→ **Document passage**:
⁂

RADIO FREE EUROPE/RADIO LIBERTY, PRAGUE, CZECH REPUBLIC
___________________________________________________________
RFE/RL NEWSLINE Vol 2, No. 59, 26 March 1998

HUNGARIAN GOVERNMENT, MULTINATIONALS LAUNCH 
INVESTMENT COUNCIL. The Hungarian government, the 28 largest 
multinational companies in Hungary, and the U.S. and German Chambers 
of Commerce have set up an Investment Council, which will coordinate the 
country's economic policy and investors' needs, Hungarian media reported 
on 25 March. The two co-chairmen of the council are Finance Minister 
Peter Medgyessy and Gyorgy Mosonyi, Royal Dutch Shell's managing 
director in Hungary. The council will deal with issues related to 
telecommunications, energy sector, agriculture and food processing.

⁂

→ **Exercise task**: Reproduce the stretch of the news item on Hungary's Investment Council from "HUNGARIAN GOVERNMENT, MULTINATIONALS" through "and food processing.". The listing that follows is separate material and is unrelated to the news item above.

→ **Source excerpt**:
⁂

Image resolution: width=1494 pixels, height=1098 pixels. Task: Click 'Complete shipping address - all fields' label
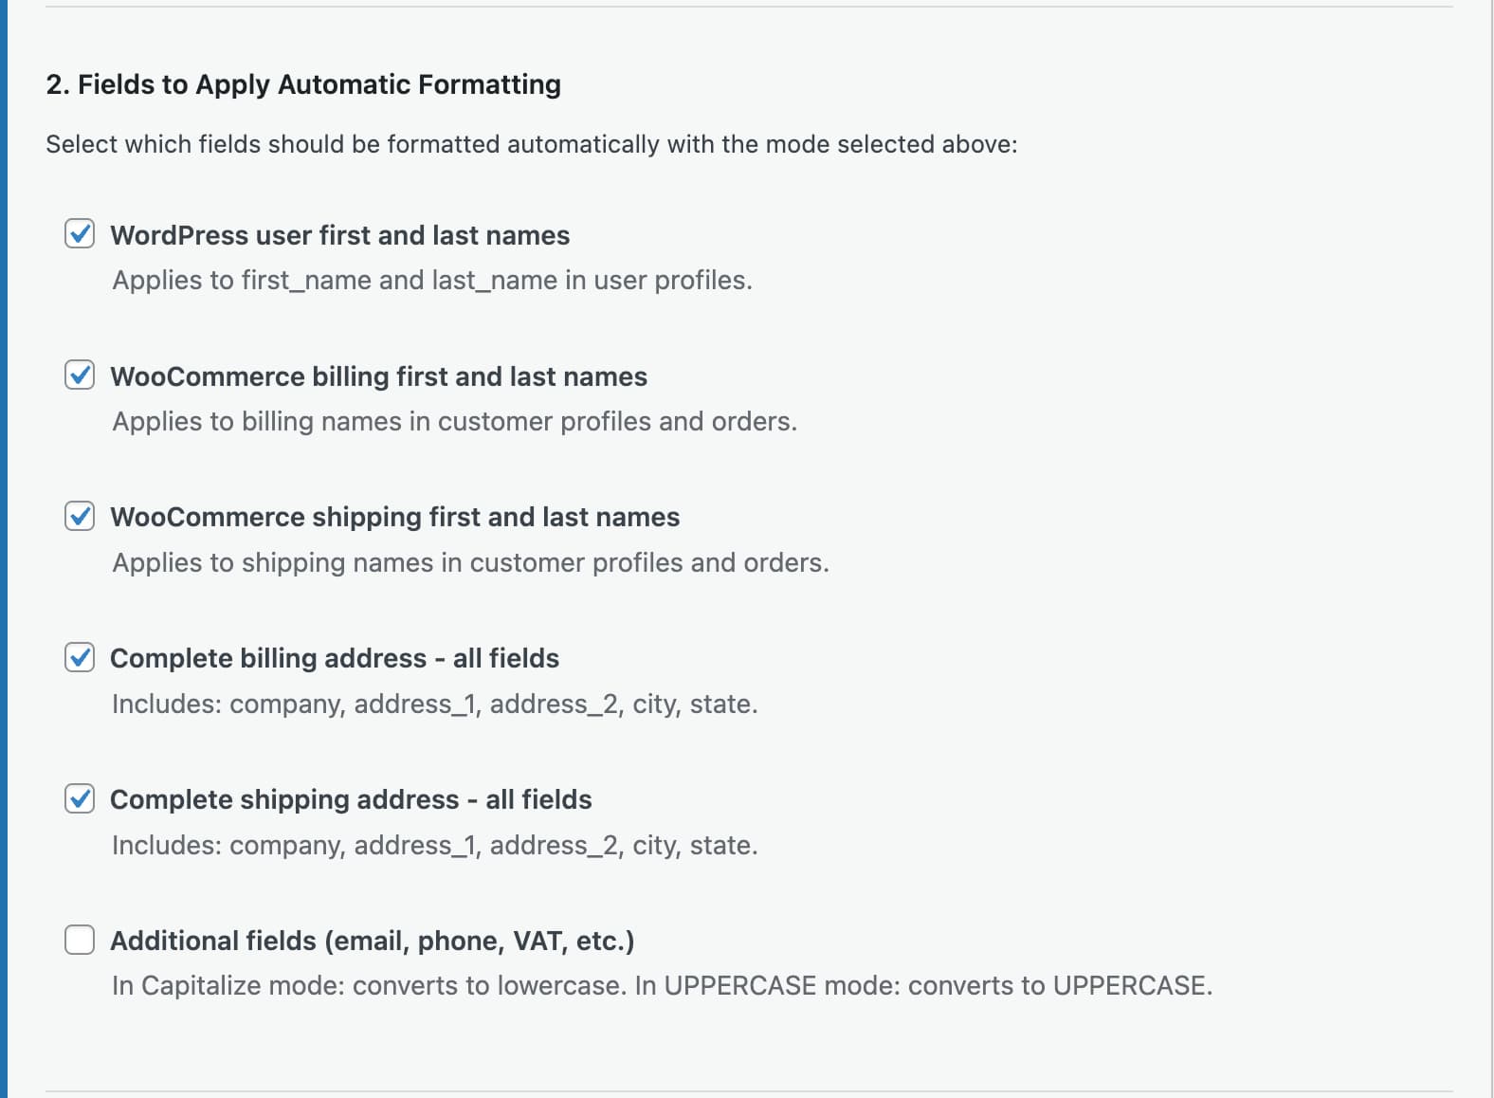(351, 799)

⁂

→ **Expected answer**:
HUNGARIAN GOVERNMENT, MULTINATIONALS LAUNCH 
INVESTMENT COUNCIL. The Hungarian government, the 28 largest 
multinational companies in Hungary, and the U.S. and German Chambers 
of Commerce have set up an Investment Council, which will coordinate the 
country's economic policy and investors' needs, Hungarian media reported 
on 25 March. The two co-chairmen of the council are Finance Minister 
Peter Medgyessy and Gyorgy Mosonyi, Royal Dutch Shell's managing 
director in Hungary. The council will deal with issues related to 
telecommunications, energy sector, agriculture and food processing.